So it’s Wednesday. Depending on the time of day, we are either doubling the tariffs on Canada. Or we’re not. The president is playing a global economic game of Russian roulette. A version of Dr Dolittle’s push-me-pull-you with disastrous consequences. Canada shot back quickly, threatening to withdraw electric power from Michigan and New York. Oops. That hit a nerve. Tariffs? What tariffs?
So we have lived peacefully as Canada’s neighbor for two and a half centuries. We speak a form of the same language. Our sports teams routinely cross back and forth over our shared border. Canada is a non-combatant. It is Sweden. A neutral. A noble entity that has never given us a moment’s pause. A friend. Which prompts me to ask, what has Canada done to cause us to abandon our relationship? You couldn’t ask for a more stalwart comrade. Canada has always been there for us. We’ve been international BFFs. Sisters. Family. So why the instant animus?

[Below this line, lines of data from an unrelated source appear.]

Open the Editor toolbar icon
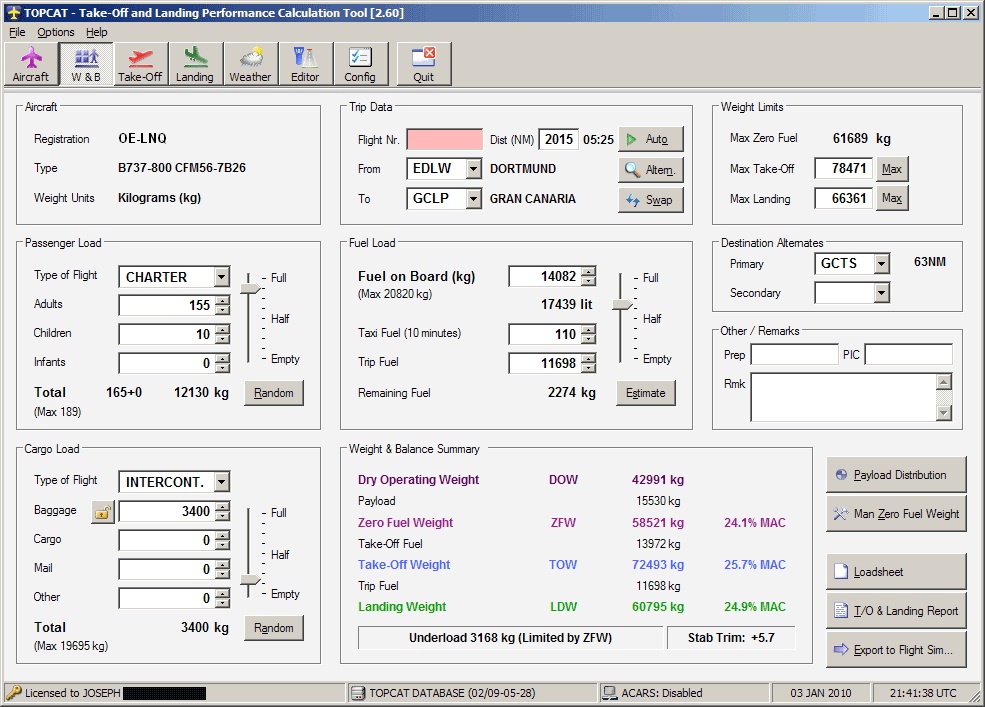point(305,65)
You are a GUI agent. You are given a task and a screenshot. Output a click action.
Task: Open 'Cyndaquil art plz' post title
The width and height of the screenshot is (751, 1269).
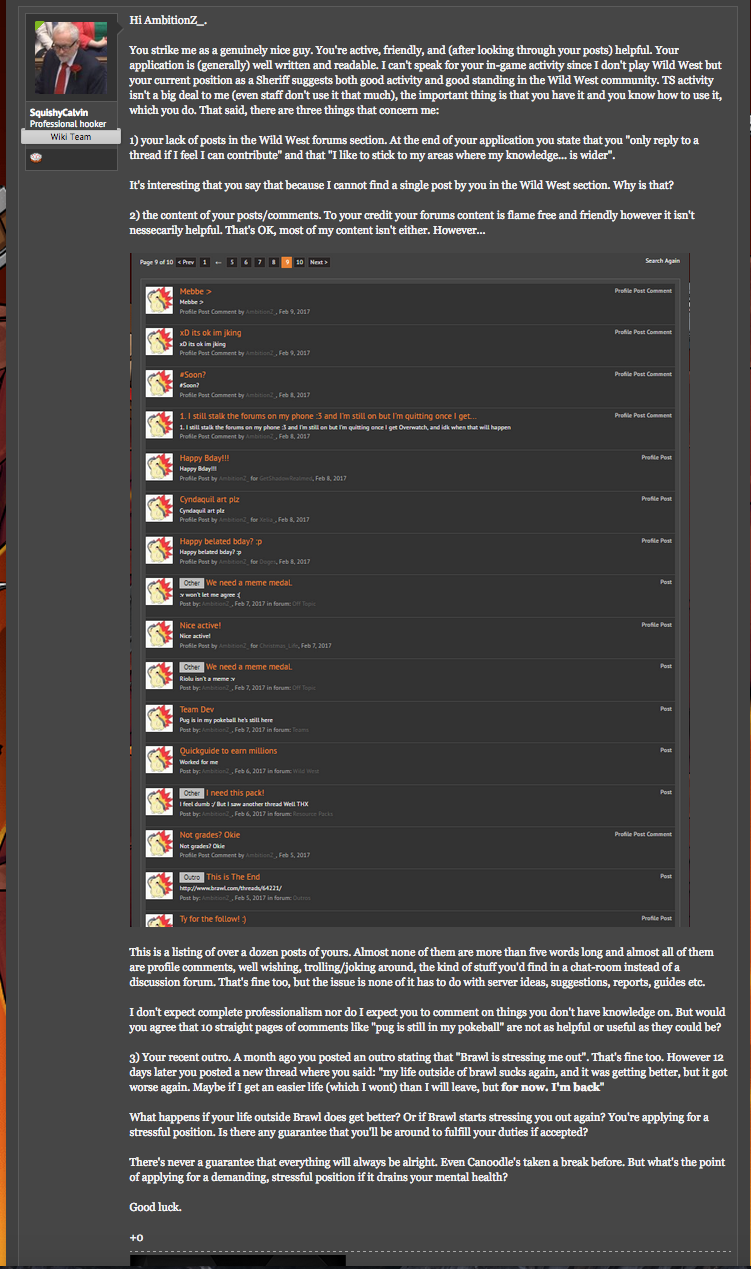209,499
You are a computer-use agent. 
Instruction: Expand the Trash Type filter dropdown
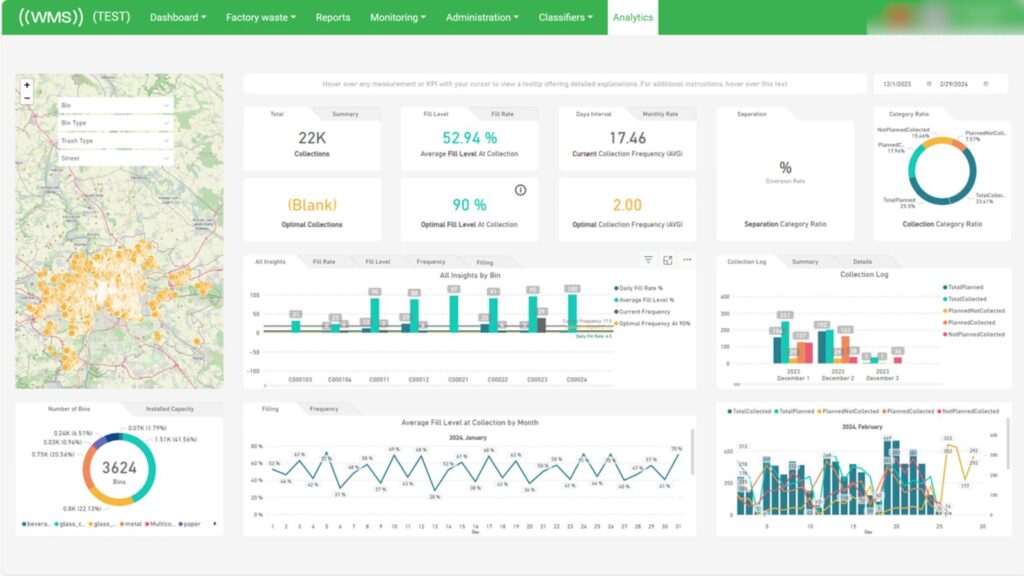[x=116, y=141]

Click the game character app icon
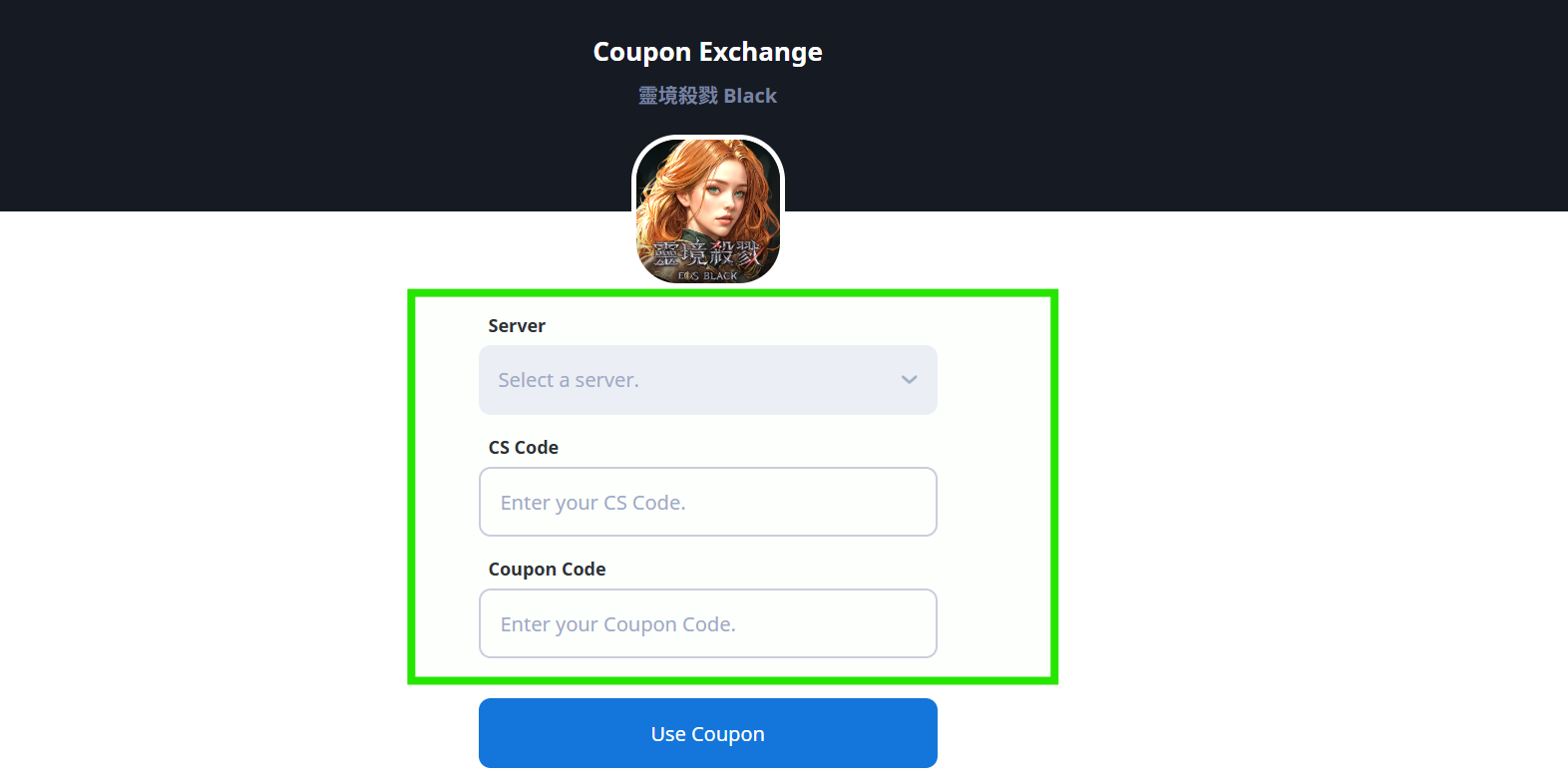tap(707, 209)
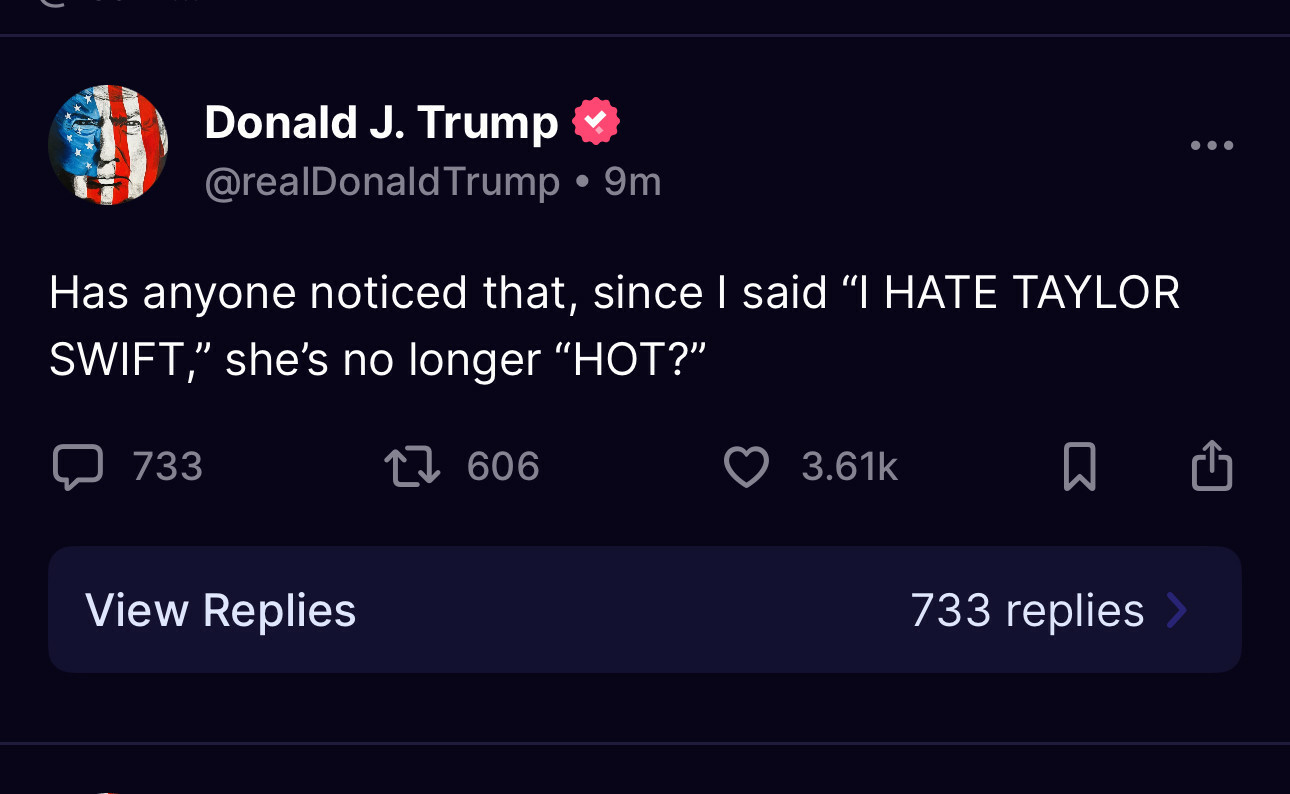Click the 9m post timestamp

pyautogui.click(x=632, y=182)
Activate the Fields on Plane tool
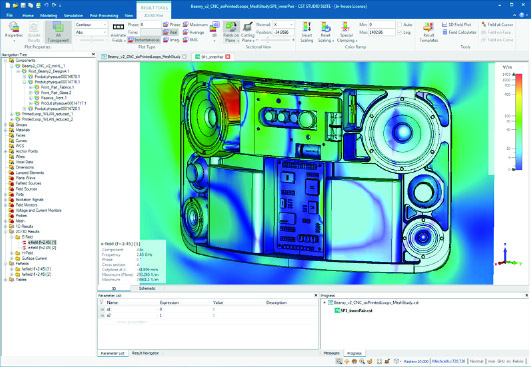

As stated, Canada is and has always been our truest ally. When the fractious French or an unruly UK acts up, we can always depend on Canada. Fentanyl production is the purported animating reason for this border fracas. It’s a straw man fallacy. About 81 pounds or a large suitcase full of that drug made it into the US. That’s it! More Molson’s Ale makes it over the border! And yet. Truckloads of fentanyl come from Mexico. Huh? Let’s face it. No self-respecting Canadian wants to cross the border into Michigan and take up arms against us. Prior to this presidency, our Maple Leaf cousins were placid. Forward thinking. Kind. Now? Not so much. The country to the north has found an attitude. Still subjects of King Charles III, Canadians are definitely not feeling the same jolly, hands across the Pond joie de vivre as we have with Great Britain. At least for the moment. An orange idiot clumsily spilled our communal tea.
O Canada! I am sorry the Musk alliance is testing our long held trust and affection. Who doesn’t like Canada? Clearly that is rhetorical, but you catch my drift. Together we are North America. A great landmass of humanity. Which I hasten to add, does not make you the 51st state. And, god willing, never will.